Anthony discovered her kidneys were failing three years ago when she decided to go on a voluntary detoxification programme and for a while she kept healthy by restricting her diet and turning to alternative health practices such as acupuncture and homeopathy.
But eight months ago, a month after her honeymoon, the bubbly blonde’s health took a turn for the worse and she had to start regular dialysis three times a week. She is on the waiting list for a kidney transplant but has no idea how long she will have to wait.
‘I have only been on dialysis for eight months and some people that I meet there have been on dialysis for eight years. People need to realise how easy it is to donate and that it is not a risk to someone’s life,’ Anthony said.
Husband Jason Anthony said she was extremely positive although her blood type, B- negative, was one of the rarest and it is not easy to find a match.
‘I give her all the support she needs. Other people just have different problems and this is just what we are having to deal with right now. We have both been positive from the beginning and have no doubt we will resolve it one way or another,’ he said.
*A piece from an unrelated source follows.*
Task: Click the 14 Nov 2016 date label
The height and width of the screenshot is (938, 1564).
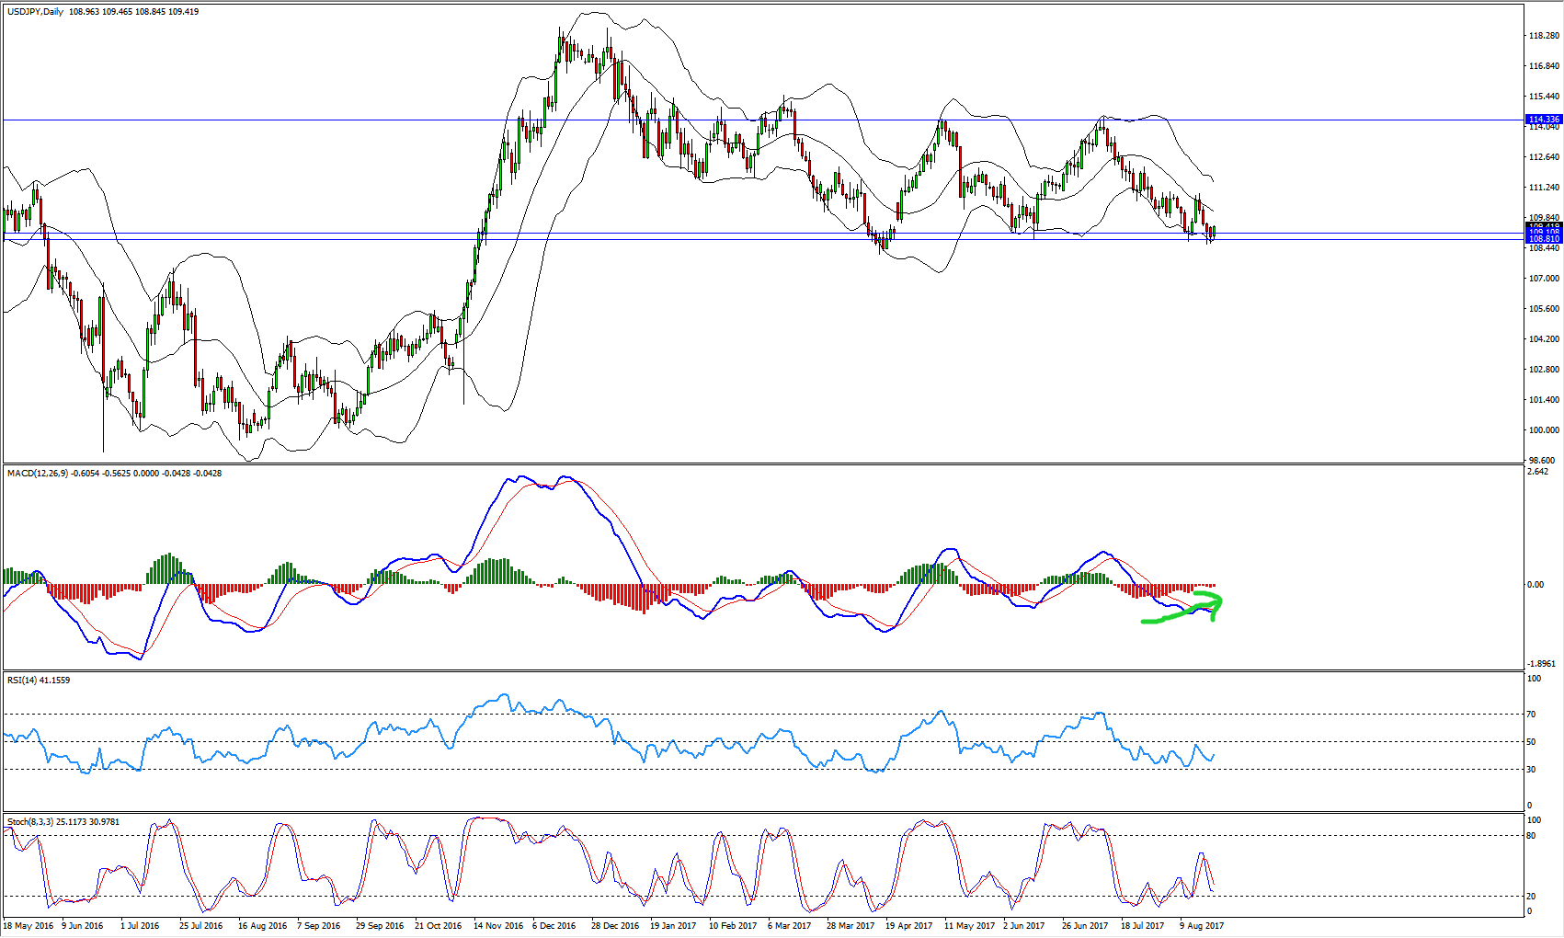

Anthony hopes to have a happy ending such as Tina Beckbessinger (35), who had heart and bi-lateral lung transplants five years ago.
Beckbessinger was born with three holes in her heart, a missing valve and narrowed arteries and before her transplants was permanently on oxygen and spent eight to 20 hours of the day sleeping, too exhausted and sick to move. She waited two and a half years for her transplants.
But now, five years later, she is living the life of her dreams and even cycled the Cape Argus last year.
Beckbessinger said she was grateful to her 17-year-old donor for ‘enabling me to have a normal life and do things I had only ever dreamed of lying in bed, such as walking up a flight of stairs and being able to do my long hair which I had shaved off because I couldn’t do it myself,’ she said.
Beckbessinger believes her life was spared for a purpose and as a motivational speaker she aims to spread the word about the need for organ donors at schools and business gatherings.